(картина Зельды Фитцджеральд http://www.liveinternet.ru/users/arin_levindor/post93882165/)
Хмурое утро свободного секса
Век джаза был до обидного коротким, всего-то шесть-семь лет, но за это время случилось так много всего, что мы до сих пор пользуемся мифологией, зародившейся в те лихорадочно весёлые дни.
В Североамериканских Соединённых Штатах бутлегеры щедро поливали друг друга свинцовыми ливнями из пулемётов «томпсон», обкурившиеся в дым Бонни и Клайд на пути в славу забрасывали провинициальных рейнджеров динамитными шашками, пьяный и гениальный Скотт Фицжеральд со своей полусумашедшей Джильдой катался на крыше автомобиля, и толстый комик Фатти Арбейкл стоял перед судом по обвинению в изнасиловании старлетки бутылкой шотландского виски, изнасиловании, повлёкшем смерть вышеупомянутой стервочки… В то же время по другую сторону Атлантики, в Париже, омытом нежными импрессионистическими красками, некто Пикассо рисовал голых баб в грубых позах и продавал свою мазню за астрономическую суммы, накокаиненный Анри Бретон выкрикивал квазикоммунистические лозунги на сходках сюрреалистической революционной группы и гонял кроткого и нежного Дали за билетами в кино (справедливости ради стоит отметить, что Сальвадор Дали ни разу не смог купить билеты, потому что не знал, как это делается…) на фильм «Броненосец «Потёмкин», и Жозефин Бейкер в юбочке из бананов прыгала по сценам крупнейших мюзикхоллов! На мокрых берлинских мостовых толстомордые храбрецы со свастикой на нарукавных повязках дрались со злыми и голодными ротфронтовцами под отличные фокстроты Эжена Петербуржского, публика ломилась на новую фильму Пабста «Ящик Пандоры» с восхитительной Луизой Брукс, коминтерновец Карл Радек блистал в великосветских салонах, а чуть севернее, в Гамбурге, каннибал Курт Хартманн доедал своего очередного любовника. Да, это был джаз!

## Задание A
Перескажите кратко в виде списка абзац текста о веке джаза, начинающийся словами «В Североамериканских Соединённых Штатах». Основные факты сохраните.

## Данные

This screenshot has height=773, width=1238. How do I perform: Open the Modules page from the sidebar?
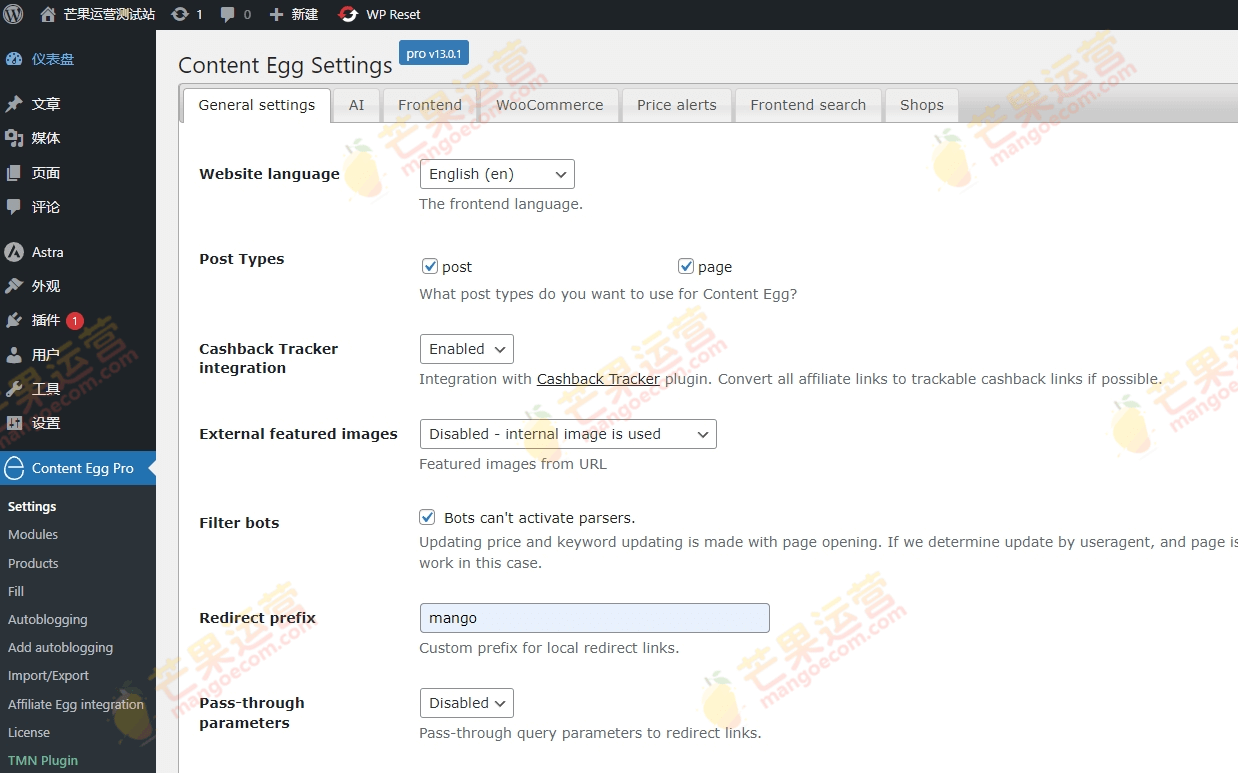32,534
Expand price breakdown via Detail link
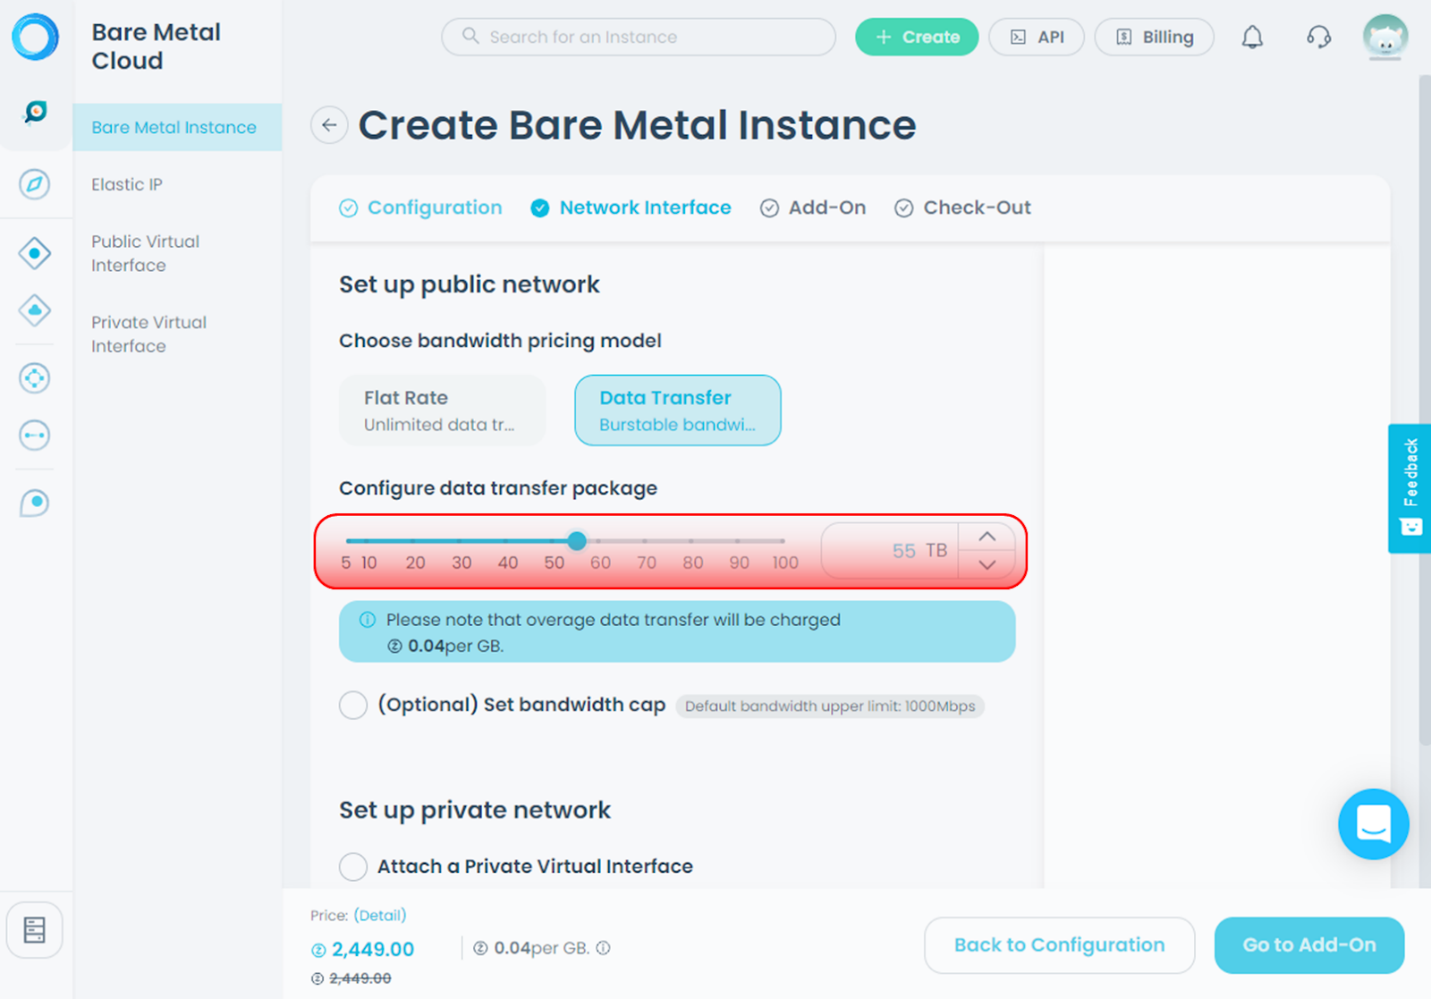Screen dimensions: 1431x999 (x=380, y=915)
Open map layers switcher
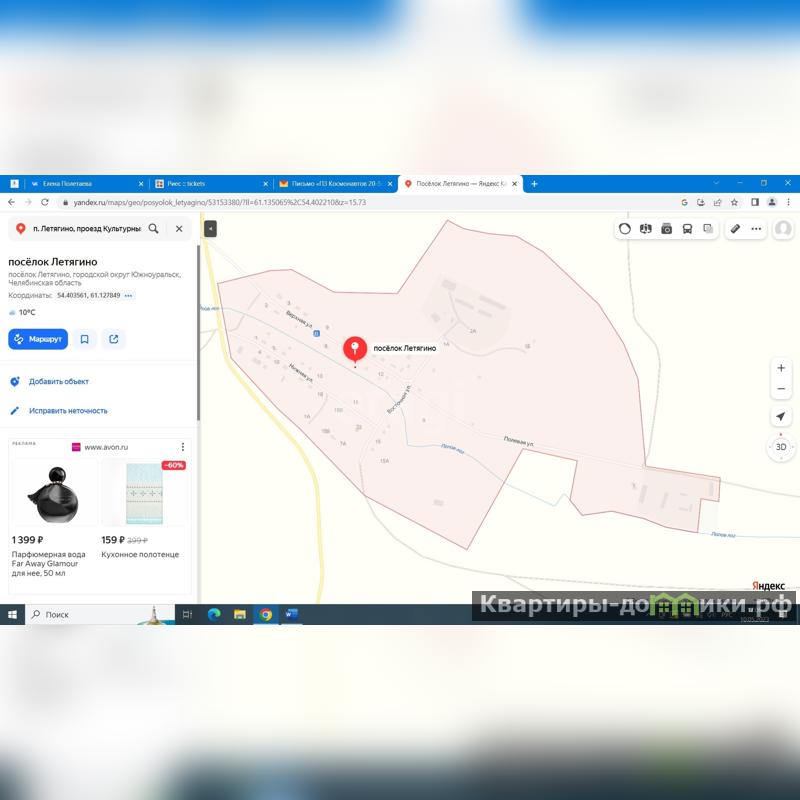This screenshot has height=800, width=800. tap(708, 229)
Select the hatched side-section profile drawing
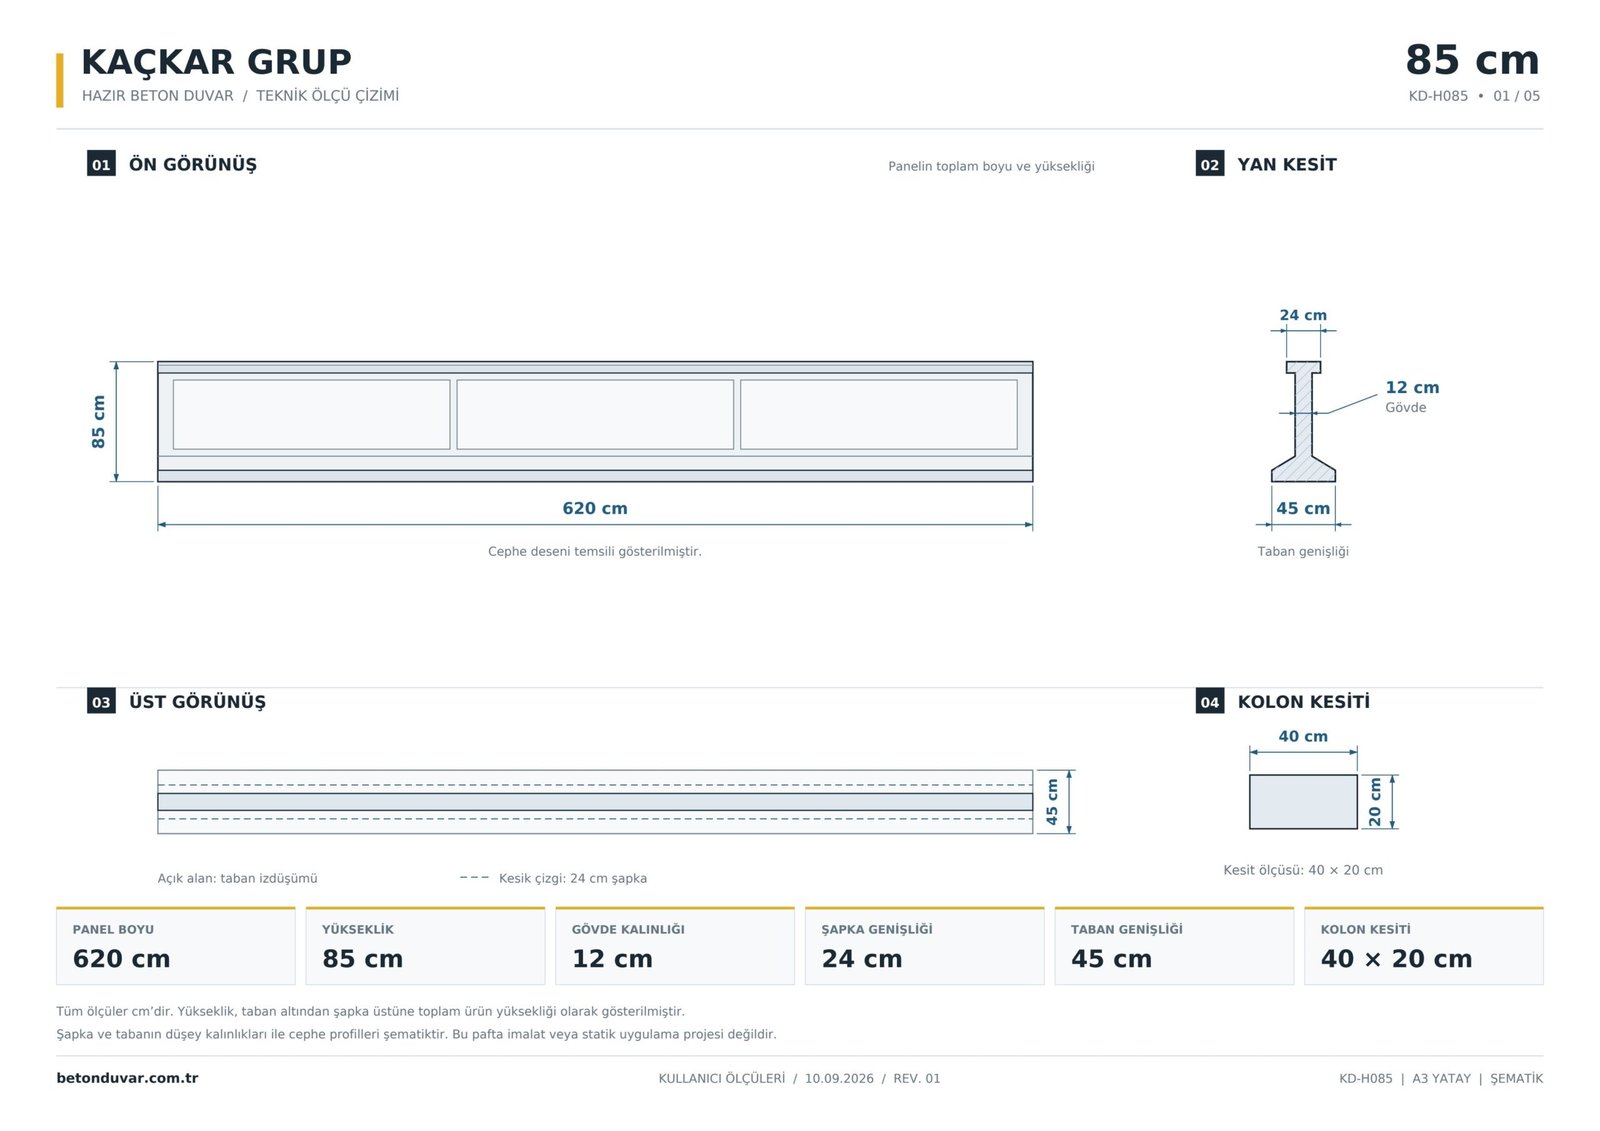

## Задание B
Воспроизведите дословно участок записей от строки, содержащей «Expand price breakdown via Detail link», до самого конца записей, обе границы включительно. Изображения в ответ не включайте.

## Правильный результат A
- США: бутлегеры поливали друг друга свинцом из пулемётов «томпсон»; Бонни и Клайд забрасывали рейнджеров динамитными шашками; Скотт Фицжеральд катался на крыше автомобиля; комика Фатти Арбейкла судили по обвинению в изнасиловании старлетки, повлёкшем её смерть.
- Париж: Пикассо продавал свои картины за астрономические суммы; Бретон выкрикивал квазикоммунистические лозунги на сходках сюрреалистов и гонял Дали за билетами на «Броненосец «Потёмкин»», а тот так ни разу и не смог их купить; Жозефин Бейкер в юбочке из бананов выступала в крупнейших мюзик-холлах.
- Берлин: люди со свастикой на повязках дрались с ротфронтовцами под фокстроты Эжена Петербуржского; публика ломилась на «Ящик Пандоры» Пабста с Луизой Брукс; коминтерновец Карл Радек блистал в великосветских салонах.
- Гамбург: каннибал Курт Хартманн доедал очередного любовника.

## Правильный результат B
Expand price breakdown via Detail link
Screen dimensions: 1431x999 (x=380, y=915)
Open map layers switcher
This screenshot has height=800, width=800. tap(708, 229)
Select the hatched side-section profile drawing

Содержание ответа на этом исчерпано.